**Records for locating words and elements**
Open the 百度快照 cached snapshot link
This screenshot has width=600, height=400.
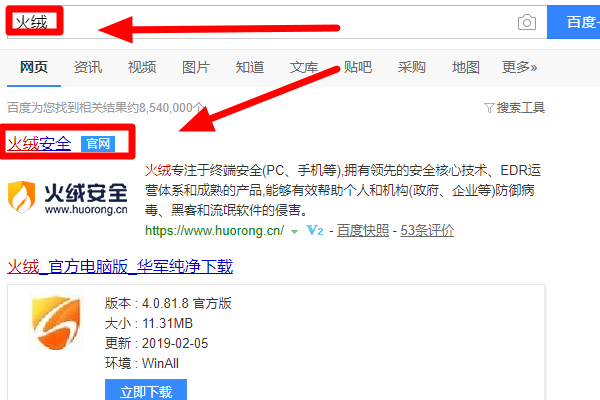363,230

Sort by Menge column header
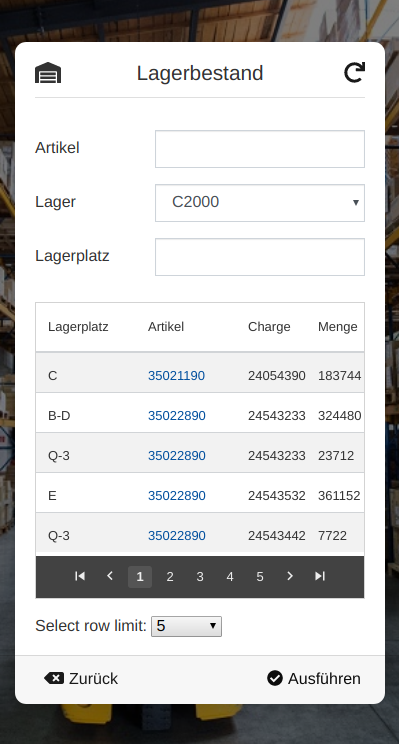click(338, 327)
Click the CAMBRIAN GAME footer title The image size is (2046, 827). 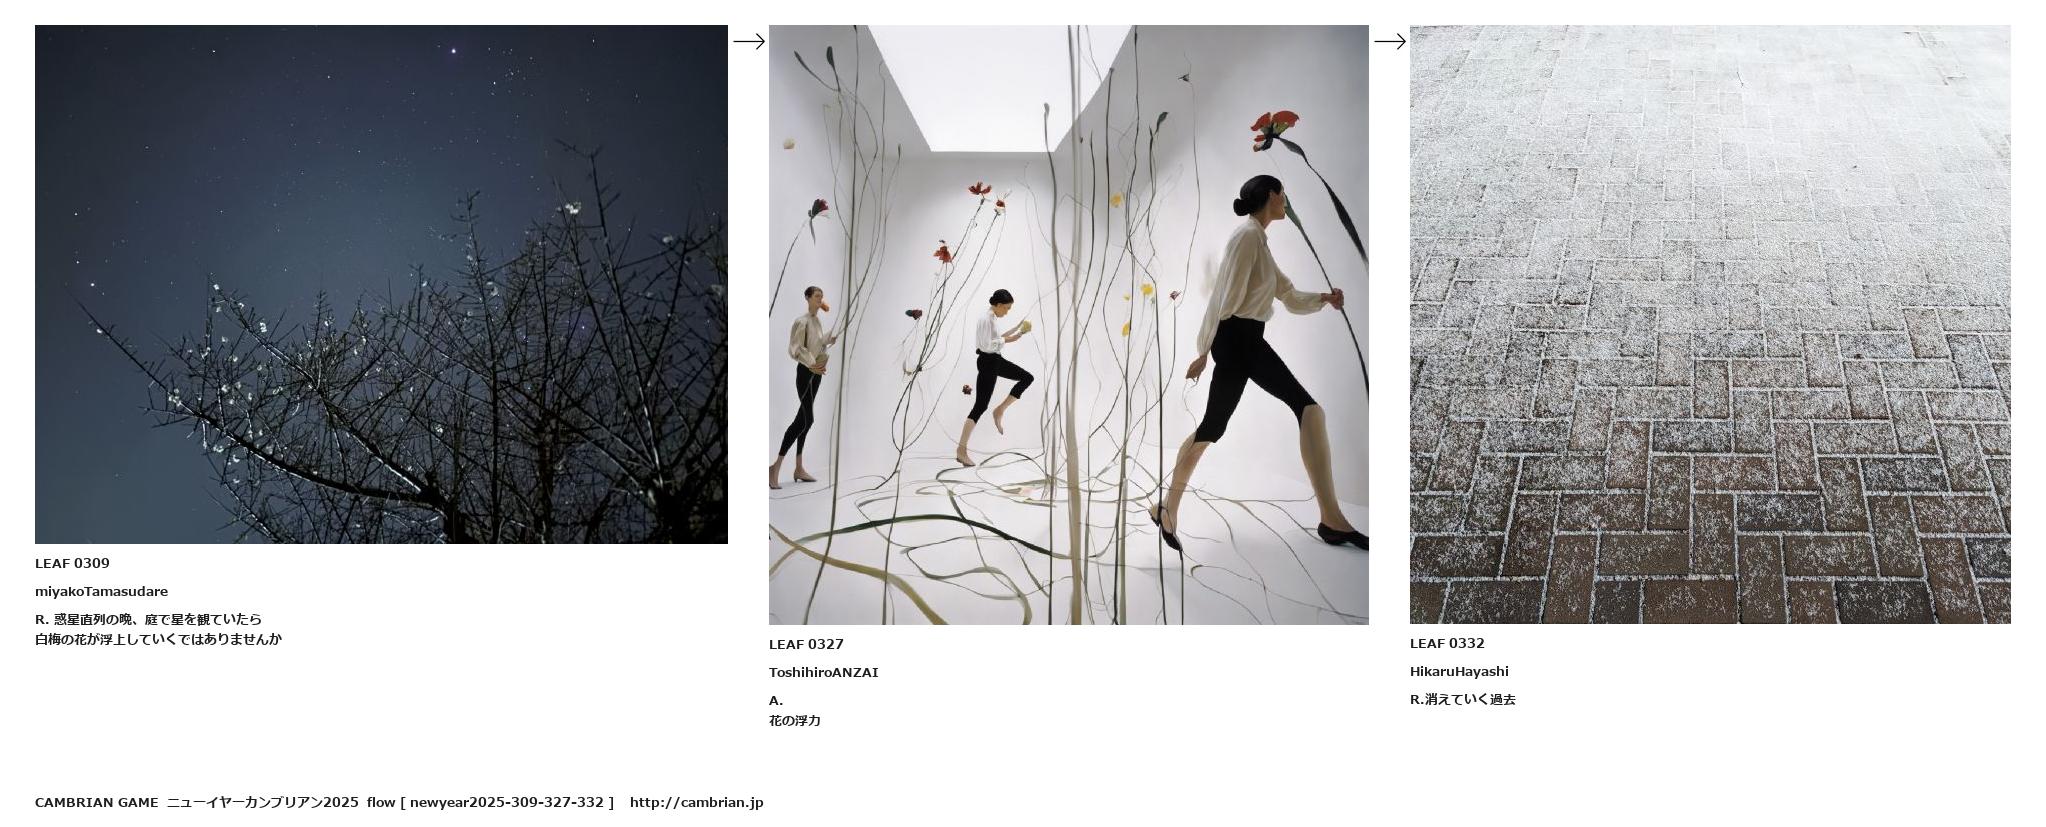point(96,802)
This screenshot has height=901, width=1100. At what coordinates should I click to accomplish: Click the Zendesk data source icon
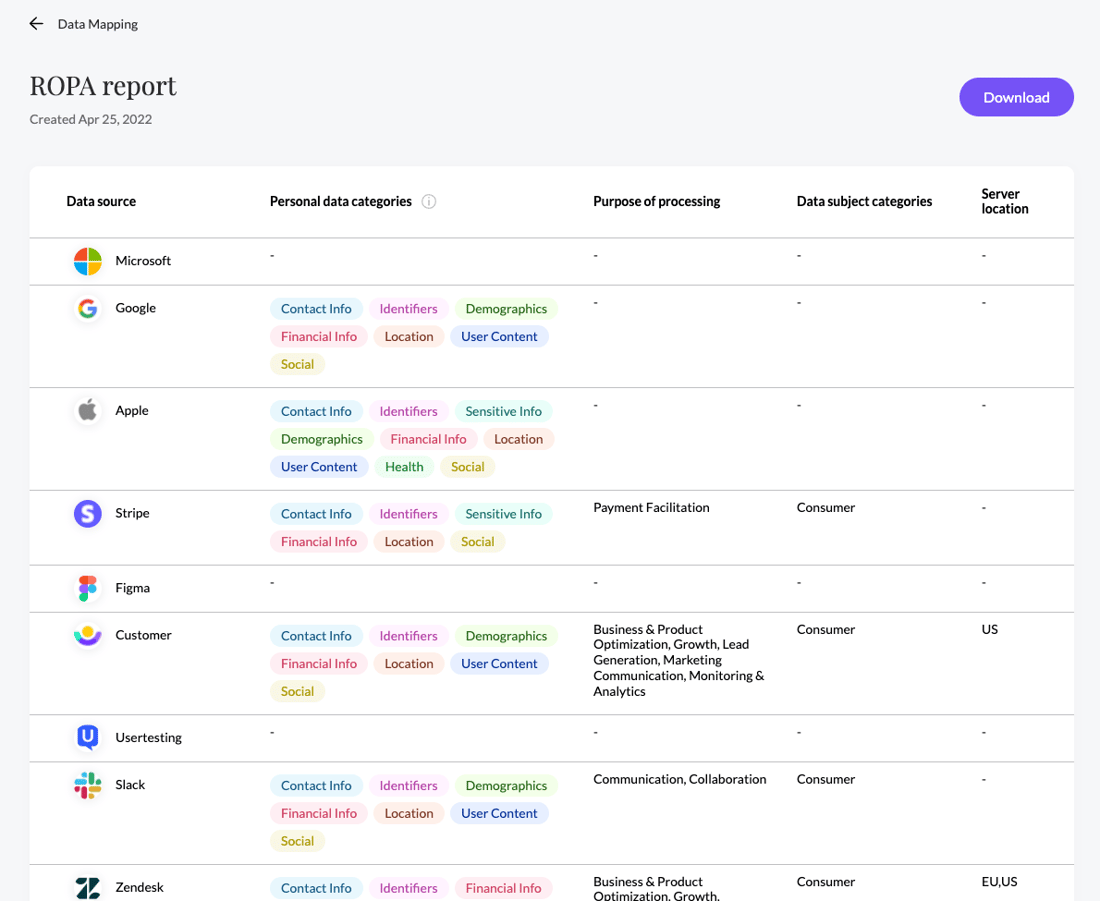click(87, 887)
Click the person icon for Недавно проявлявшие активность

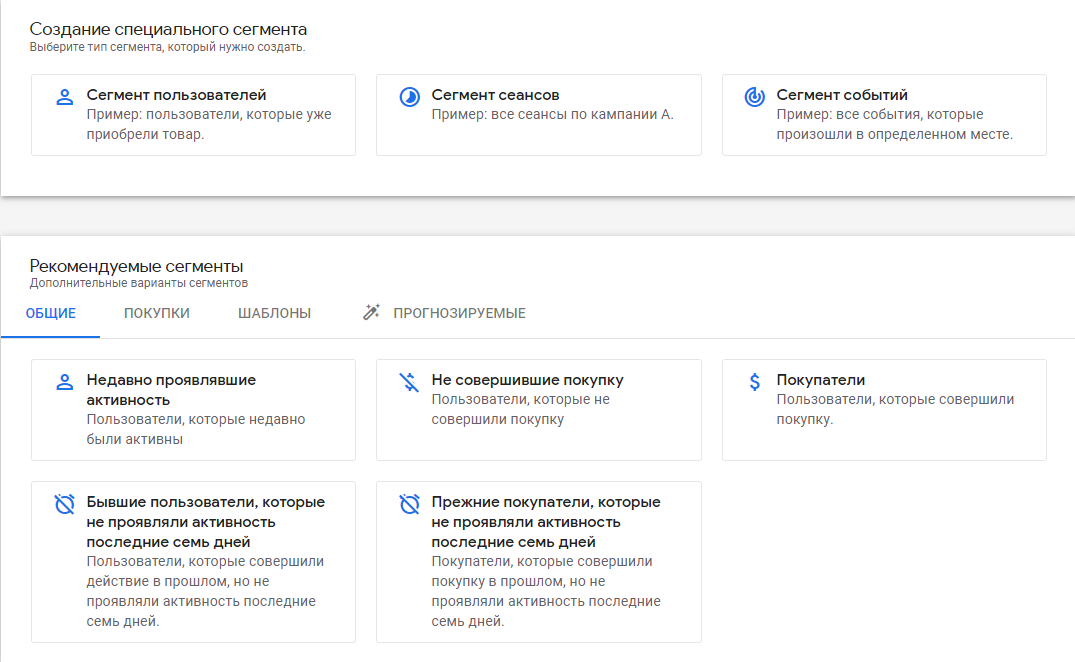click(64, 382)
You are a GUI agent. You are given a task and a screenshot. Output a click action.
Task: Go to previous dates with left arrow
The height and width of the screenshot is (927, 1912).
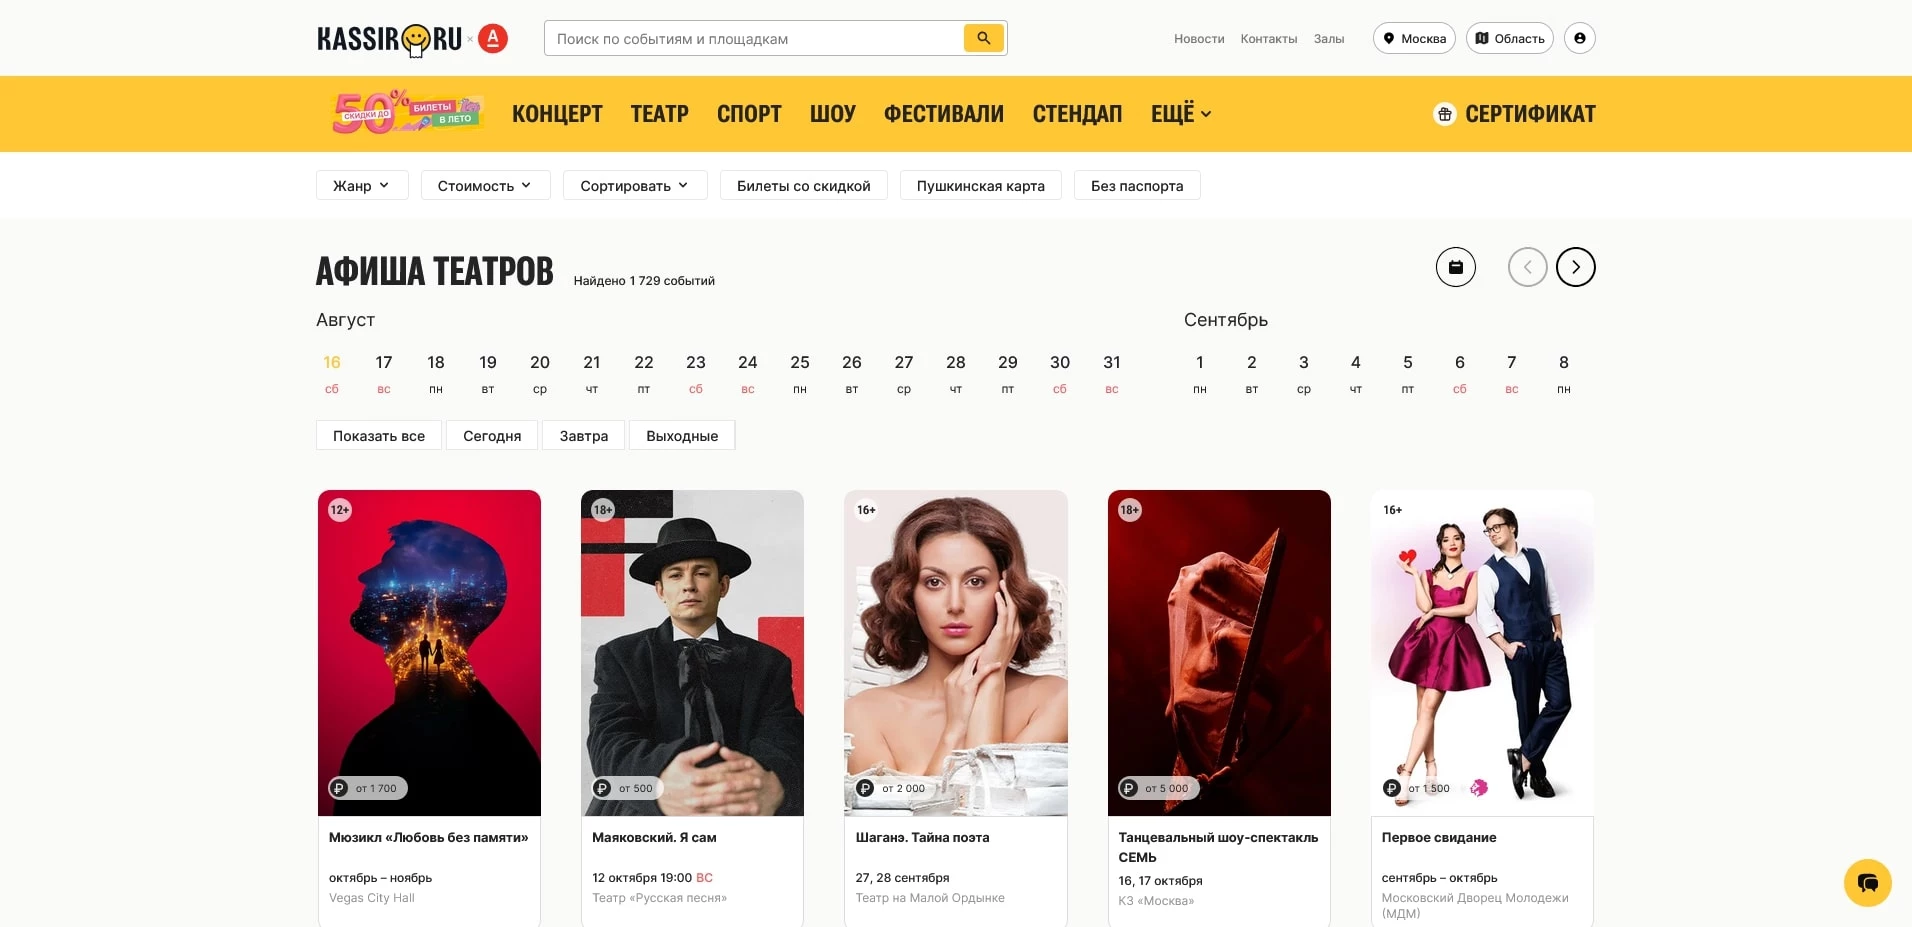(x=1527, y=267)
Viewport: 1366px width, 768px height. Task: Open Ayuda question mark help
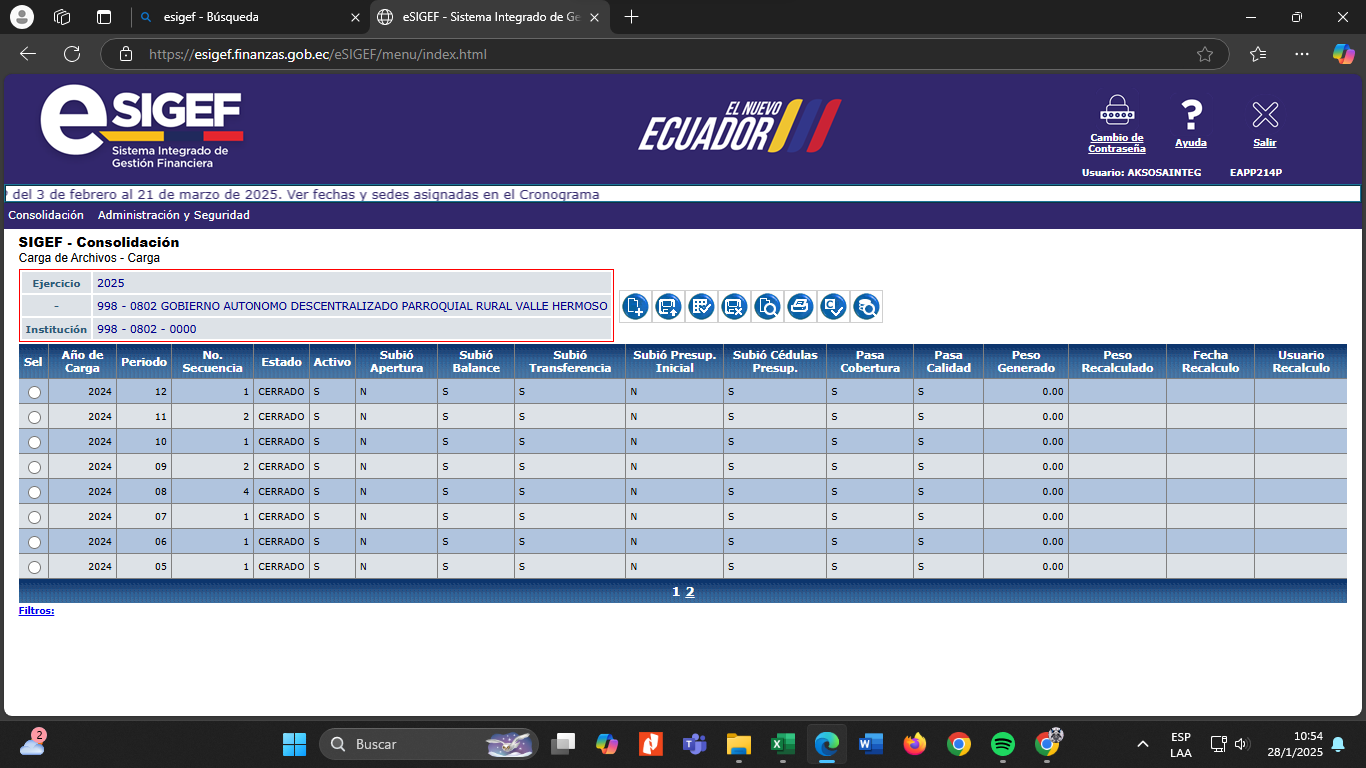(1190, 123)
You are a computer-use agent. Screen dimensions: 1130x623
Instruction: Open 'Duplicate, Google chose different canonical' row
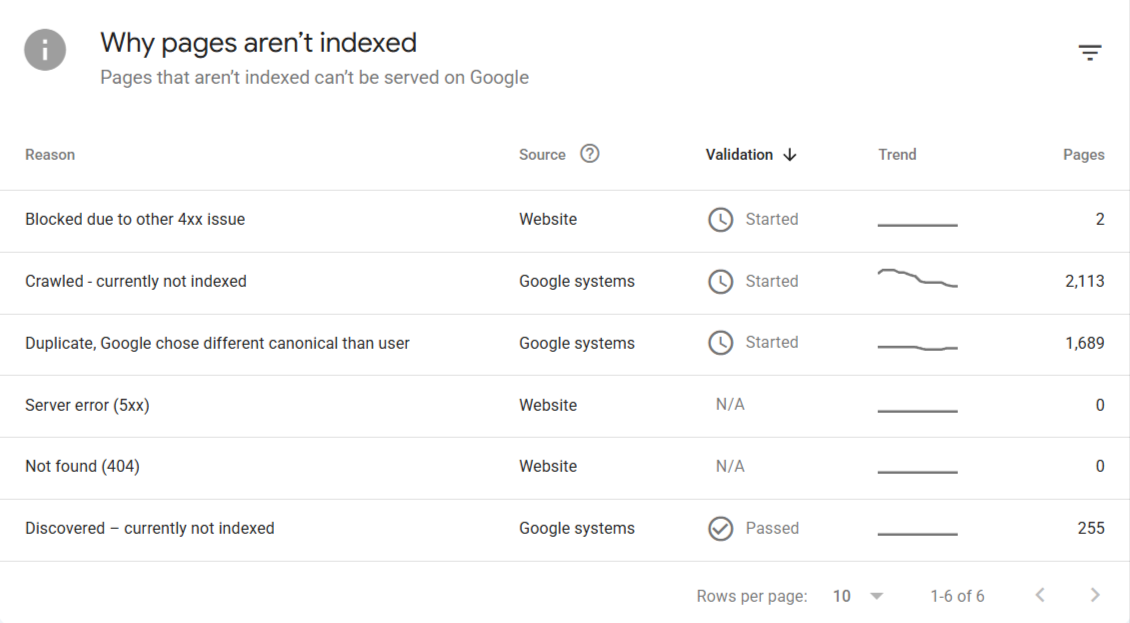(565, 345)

**Problem to work on**
Gather each line above that contains the string "icon", and copy each of those lines in full.

**In response**
This screenshot has height=901, width=1100. At what coordinates should I click to accomplish: Click the Zendesk data source icon
Click the person icon for Недавно проявлявшие активность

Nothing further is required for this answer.